Ingres, portraitiste malgré lui

La modernité d’un peintre néoclassique

Par Nathalie Jérosme · Le Journal des Arts

Le 22 janvier 1999 - 1156 mots

Ingres, à qui l’on demandait lors de son premier séjour romain : "Est-ce ici que demeure le dessinateur de portraits" ?, aurait répondu : "Non, monsieur, celui qui réside ici est un peintre". 

Véridique ou non, l’anecdote illustre à quel point l’artiste tenait le portrait pour un genre mineur, alimentaire même, qui le détournait de projets plus ambitieux. Pourtant, il a réalisé des effigies de ses contemporains tout au long de sa carrière, de 1800 à sa mort en 1867, dressant avec acuité un panorama de la haute société du Consulat jusqu’au Second Empire. De Madame Rivière à la Comtesse d’Haussonville, l’exposition de la National Gallery à Londres donne la mesure de ce portraitiste malgré lui.

Entre Napoléon Ier sur le trône impérial, formidable figure d’un Jupiter ou d’un Dieu le père en habit impérial rouge, et Monsieur Bertin, véritable “César bourgeois” selon les mots de Théophile Gautier, les portraits d’Ingres offrent aussi bien l’histoire d’un genre en pleine évolution qu’une histoire illustrée de la société française.

[Documents fournis]:
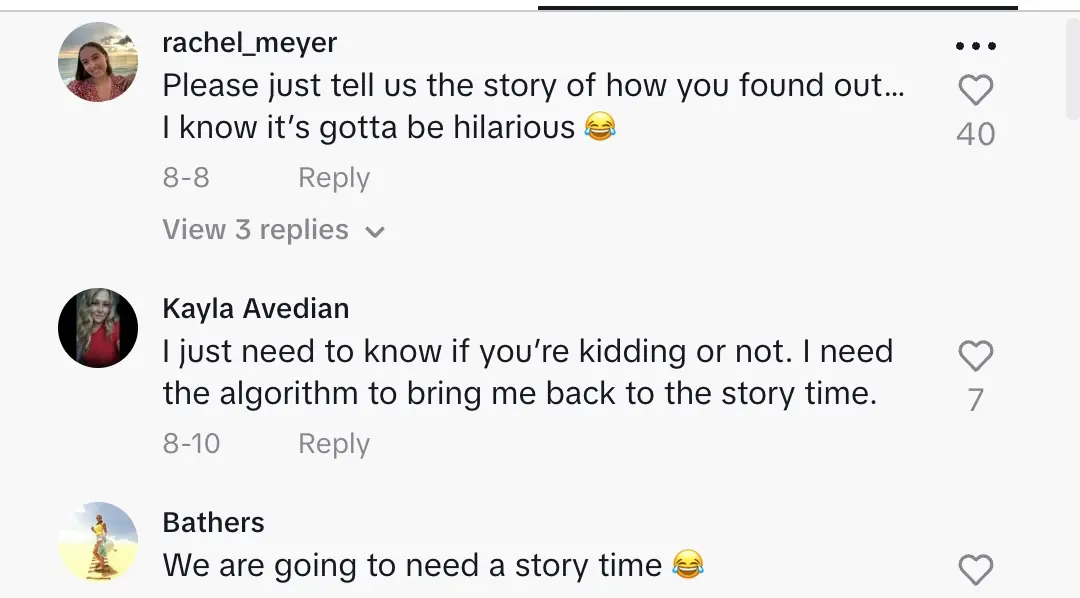The height and width of the screenshot is (598, 1080).
Task: Like rachel_meyer's comment with the heart
Action: (x=975, y=91)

[Consigne 1]:
Dans l'article sur Ingres portraitiste, quel établissement présente l'exposition consacrée à ses portraits ?
[Consigne 2]:
Recopiez l'article sur Ingres portraitiste, depuis « Ingres, portraitiste malgré » jusqu'à « portraitiste malgré lui. » inclus.
[Consigne 3]:
Rédigez la suite de l'article sur Ingres portraitiste, en partant de sa dernière phrase.

[Réponse 1]:
La National Gallery, à Londres.

[Réponse 2]:
Ingres, portraitiste malgré lui

La modernité d’un peintre néoclassique

Par Nathalie Jérosme · Le Journal des Arts

Le 22 janvier 1999 - 1156 mots

Ingres, à qui l’on demandait lors de son premier séjour romain : "Est-ce ici que demeure le dessinateur de portraits" ?, aurait répondu : "Non, monsieur, celui qui réside ici est un peintre". 

Véridique ou non, l’anecdote illustre à quel point l’artiste tenait le portrait pour un genre mineur, alimentaire même, qui le détournait de projets plus ambitieux. Pourtant, il a réalisé des effigies de ses contemporains tout au long de sa carrière, de 1800 à sa mort en 1867, dressant avec acuité un panorama de la haute société du Consulat jusqu’au Second Empire. De Madame Rivière à la Comtesse d’Haussonville, l’exposition de la National Gallery à Londres donne la mesure de ce portraitiste malgré lui.

[Réponse 3]:
Les premières commandes passées au jeune peintre, sitôt finie sa formation dans l’atelier de David, sont des portraits. D’emblée, avec son Napoléon et les trois membres de la famille Rivière, Ingres signe des chefs-d’œuvre originaux et fort critiqués, où le rendu hyper-réaliste des matières et des détails cohabite déjà avec une certaine idéalisation des attitudes. L’empereur adopte une pose frontale traditionnellement réservée aux représentations divines – qui réapparaîtra d’ailleurs dans le Jupiter et Thétis de 1811 –, tandis que Madame Rivière, avec son châle tombant en cascade, évoque quelque version féminine d’un Dieu fleuve. Un rapprochement peut-être suggéré à l’artiste par le nom du modèle.

Lorsqu’en 1806, Ingres arrive à Rome pour parfaire sa formation, l’un de ses premiers tableaux sera le portrait de son ami et peintre François Granet, présenté debout à mi-corps, comme la plupart des fonctionnaires français dont l’artiste reçoit ensuite commission : Marcotte d’Argenteuil, Joseph-Antoine Moltedo, Cordier et Bochet. Située à part pour la somptuosité de ses coloris et la sinuosité des lignes, l’effigie de Madame de Senonnes marque l’apogée de cette période romaine : Ingres y abandonne ses fonds neutres ou paysagés au profit d’un miroir qui dédouble la jeune femme et creuse un espace par ailleurs étonnamment contracté.

Face à une image aussi savamment construite, il est difficile de concevoir comment Ingres pouvait mépriser le genre du portrait. Mais il est vrai qu’à partir de la chute de l’Empire, le peintre se retrouve subitement privé de commandes et ne survit que grâce à ses croquis à la mine de plomb des membres de la colonie anglaise à Rome. Ces dessins ressemblants et incisifs ne correspondaient pas, bien sûr, à l’idéal encore très présent chez l’artiste de la “Grande peinture”.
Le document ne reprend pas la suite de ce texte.